EXERCISE PROMPT
Count the lines in the data below that contain the string "agent", treating uppercase and lowercase as different, and reply with only the number.
..........
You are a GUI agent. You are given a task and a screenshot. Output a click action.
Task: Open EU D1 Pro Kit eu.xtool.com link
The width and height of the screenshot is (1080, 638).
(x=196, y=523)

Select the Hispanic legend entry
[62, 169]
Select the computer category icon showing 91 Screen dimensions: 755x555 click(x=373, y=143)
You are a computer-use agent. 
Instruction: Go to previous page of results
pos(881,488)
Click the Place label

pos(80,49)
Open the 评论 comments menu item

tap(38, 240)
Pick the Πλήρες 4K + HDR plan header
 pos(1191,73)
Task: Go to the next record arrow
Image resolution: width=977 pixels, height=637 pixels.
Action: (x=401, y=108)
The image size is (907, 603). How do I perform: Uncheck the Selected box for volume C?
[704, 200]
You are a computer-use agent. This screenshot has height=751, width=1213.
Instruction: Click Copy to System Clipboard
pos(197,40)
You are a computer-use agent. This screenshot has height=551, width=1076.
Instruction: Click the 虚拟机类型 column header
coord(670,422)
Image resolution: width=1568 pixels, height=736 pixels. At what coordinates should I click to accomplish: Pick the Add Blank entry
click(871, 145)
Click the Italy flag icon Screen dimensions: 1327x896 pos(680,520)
..........
PROBLEM SOLUTION
4